» O QUE SE PEDE
Redigite, sem nenhuma alteração, a parte do trecho abaixo sobre o Auxílio Emergencial que começa em “Para saber se a” e segue até “assumir qualquer cargo.”.

» TRECHO DA FONTE
A origem do problema
Quando uma pessoa se cadastra para receber o Auxílio Emergencial, as informações prestadas por ela são conferidas em uma série de bases de dados do governo — para saber se o pedido se enquadra nos critérios definidos em lei.
No entanto, a escolha de algumas dessas bases de dados pode ter feito com que pessoas que tinham direito ao benefício ficassem privadas do Auxílio.
Para saber se a pessoa tinha emprego formal, por exemplo, foi usada a base de dados do Cadastro Nacional de Informações Sociais (CNIS) — atualizada até o dia 16 de março. Quem perdeu o emprego depois desta data, portanto, teve o pedido negado. Mesmo que estivesse dentro dos critérios determinados pela lei.
Em outro caso, o Ministério da Cidadania e a Dataprev decidiram confrontar os pedidos do auxílio com o repositório de dados eleitorais do TSE — para evitar que políticos com mandato eletivo recebessem o benefício. O órgão, no entanto, decidiu vetar o benefício até mesmo para pessoas que ficaram como suplente de vereador nas eleições municipais de 2016, sem assumir qualquer cargo.
O Ministério da Cidadania também extrapolou o que diz a lei ao deixar de fora do benefício às pessoas com familiares presos. A restrição foi revelada pela Dataprev na resposta ao Ministério Público.
“Ficou estabelecida, pelo Ministério da Cidadania, ainda que de forma não definitiva, a restrição de concessão do Auxílio Emergencial a requerente ou membro de grupo familiar constante das bases de dados referenciadas”, disse a Dataprev na resposta ao Ministério Público.
“Para esses casos (parentes de presos) ficou determinada, pelo Ministério da Cidadania, o enquadramento na classificação ‘Retidos’ para posterior definição definitiva acerca da concessão”, acrescentou o órgão.
Especialistas em políticas públicas dizem que o governo deveria ter sido mais cauteloso ao determinar quais cruzamentos de dados seriam feitos, e quais bases de dados seriam usadas.
“É um cruzamento de informações que não é consistente o suficiente para a gente ter segurança de que as pessoas (que têm direito ao Auxílio) serão contempladas”, diz Leandro Ferreira, mestre em políticas públicas pela Universidade Federal do ABC e presidente da Rede Brasileira da Renda Básica, um grupo de pressão que defende a adoção deste tipo de política de distribuição de renda.

Entradas de posição dos itens

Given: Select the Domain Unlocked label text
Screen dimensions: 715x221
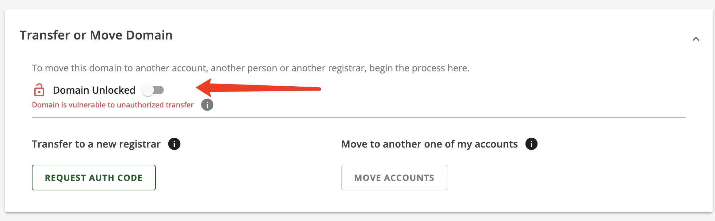Looking at the screenshot, I should [x=94, y=90].

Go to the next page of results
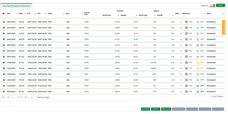point(21,97)
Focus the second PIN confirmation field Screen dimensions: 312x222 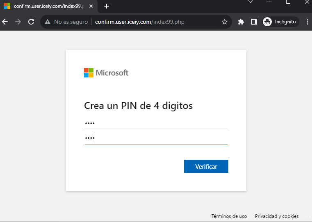[156, 138]
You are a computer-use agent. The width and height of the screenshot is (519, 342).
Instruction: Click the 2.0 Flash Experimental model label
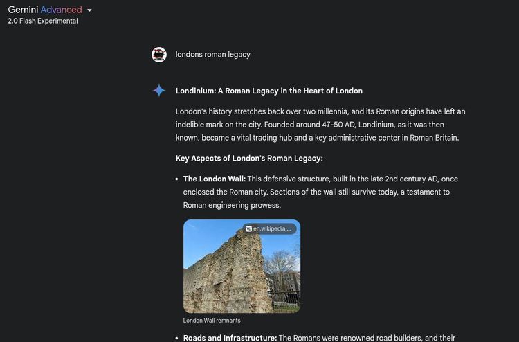point(43,21)
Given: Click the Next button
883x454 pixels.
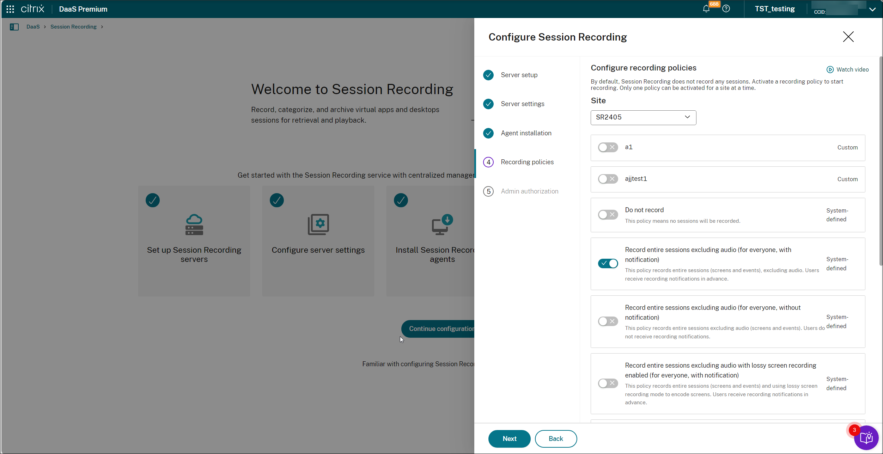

» RESPOSTA DA TAREFA
Para saber se a pessoa tinha emprego formal, por exemplo, foi usada a base de dados do Cadastro Nacional de Informações Sociais (CNIS) — atualizada até o dia 16 de março. Quem perdeu o emprego depois desta data, portanto, teve o pedido negado. Mesmo que estivesse dentro dos critérios determinados pela lei.
Em outro caso, o Ministério da Cidadania e a Dataprev decidiram confrontar os pedidos do auxílio com o repositório de dados eleitorais do TSE — para evitar que políticos com mandato eletivo recebessem o benefício. O órgão, no entanto, decidiu vetar o benefício até mesmo para pessoas que ficaram como suplente de vereador nas eleições municipais de 2016, sem assumir qualquer cargo.